I've had green eyes since I started my town (1,5 years ago), but just 1 week ago I changed them to blue


----------



## lars708 (Mar 22, 2015)

MeghanNewLeaf said:


> Mine are blue.  I didn't need to get colored contacts since it was my default eye color.



Oh hahah lucky you!


----------



## ellemacc (Mar 22, 2015)

i make all my character have black eyes.
it just looks better :33


----------



## HeyPatience (Mar 22, 2015)

Mine are blue


----------



## JJarmon (Mar 22, 2015)

Sometimes it's brown (looks nice) and sometimes it's blue (like mine in real life).


----------



## Silversea (Mar 22, 2015)

My in-game eyes are green...in real life sort of blue.


----------



## Hirosuka (Mar 22, 2015)

Brown just seems to be the only color that actually goes with everything, nothing else works. Black works too, but changes are nice every once in awhile


----------



## PlasmaPower (Mar 22, 2015)

I've got aqua blue eyes. They're the closest to my supposedly hazel eyes, which sadly, the game doesn't have...


----------



## estypest (Mar 22, 2015)

Esty -- Black
Araminta -- Blue
Percival -- Blue (might change)


----------



## Delibird (Mar 22, 2015)

At first I had them brown but it didn't feel right so I made them green, just like my real eyes. In my cycling town they're black though.


----------



## Glaceon2000 (Mar 22, 2015)

My mayor's eyes are black, and my side character's are blue (like mine).


----------



## Dr.Winkle (Mar 22, 2015)

BLACK..like my mayors soul!

But I think I'll be changing them to grey soon.


----------



## Kayleigh (Mar 23, 2015)

I started with brown and I've never changed them because I have brown eyes IRL.


----------



## sapphireflamesz (Mar 23, 2015)

mine is blue


----------



## mynooka (Mar 23, 2015)

Originally I had brown eyes and kinda wanted to keep them the same for a while.  After a while I got bored with them, so now I've changed to match my actual eye color irl, blue.


----------



## gloomyfox (Mar 23, 2015)

light brown


----------



## ellabella12345 (Mar 23, 2015)

Mine are blue at the moment, but my eyes in real life are brown x)


----------



## Skyfall (Mar 23, 2015)

My favorite is grey.  It's not as bright as some of the other colors and if you want a "pop" of color it's pretty good.  Brown comes in as a favorite too.


----------



## agscribble (Mar 23, 2015)

I gave my mayor brown eyes. My storage butler's eyes are also brown, but I plan on giving him blue or black eyes instead.


----------



## Oakhaven (Mar 23, 2015)

My eyes in the game are grey, even though my eyes in real life are brown.
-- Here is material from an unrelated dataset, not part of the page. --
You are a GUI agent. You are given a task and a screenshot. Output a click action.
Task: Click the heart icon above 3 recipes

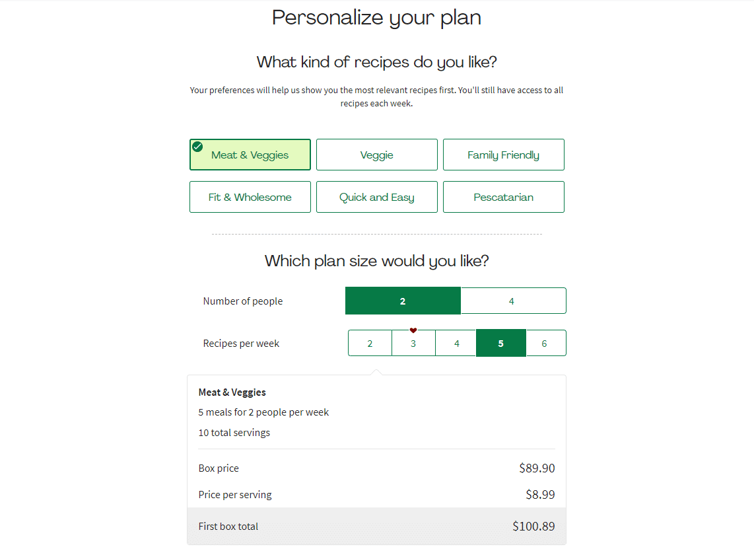(413, 330)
I just like the grey because it's completely neutral, and goes well with my mayor's hair color because it's usually always white.


----------



## CozyKitsune (Mar 23, 2015)

Irl my eyes are green so I made my villagers eyes green as well! Her hair color is blonde also like mine XD


----------



## Ninie (Mar 28, 2015)

So many blue eyes. :O


----------



## Pirate (Mar 28, 2015)

Since I have blue eyes irl, I usually tend to keep my blue eyes. Sometimes though I feel the need to change them just to match a certain outfit but that isn't often.


----------



## yoyo98 (Mar 28, 2015)

I don't know what color my eyes are supposed to be... One of them is steel blue with brown central heterochromia, and the other one is slate green with brown sectoral heterochromia. ._.
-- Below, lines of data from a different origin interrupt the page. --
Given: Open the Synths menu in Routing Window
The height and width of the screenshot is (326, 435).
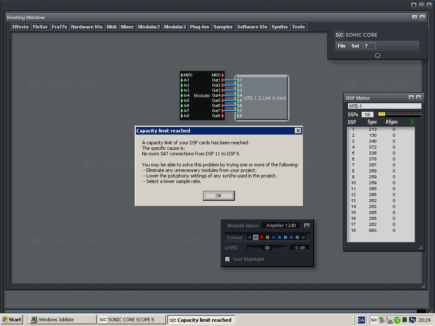Looking at the screenshot, I should [x=279, y=27].
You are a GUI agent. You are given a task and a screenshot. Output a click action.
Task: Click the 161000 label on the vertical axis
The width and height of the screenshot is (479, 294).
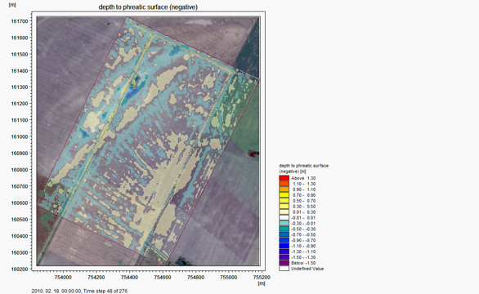click(20, 136)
But yeah I just keep mine blue.


----------



## Taka (Mar 28, 2015)

I use the dark ocean colored eyes.


----------



## Celestefey (Mar 28, 2015)

Green, because my eyes in real life are green. I try to make my character look just like me.


----------



## Beardo (Mar 28, 2015)

Grey, just like my real eyes


----------



## Noah2000 (Mar 28, 2015)

Blue, also my eye color in real life


----------



## Trickilicky (Mar 28, 2015)

Both my Mayor's have grey eyes, I really like that colour. I'd have them the same as my own irl eye colour (dark brown), but the brown eyes in game are way too light and reddish and I'm not keen.


----------



## Jarrad (Mar 28, 2015)

oh I thought you meant our real-life eyes

- - - Post Merge - - -

off topic:

all my life ive thought I have hazel eyes, but ive just looked online and been informed that I have green eyes.. (Green+brown, whereas hazel eyes are typically blue+brown)


----------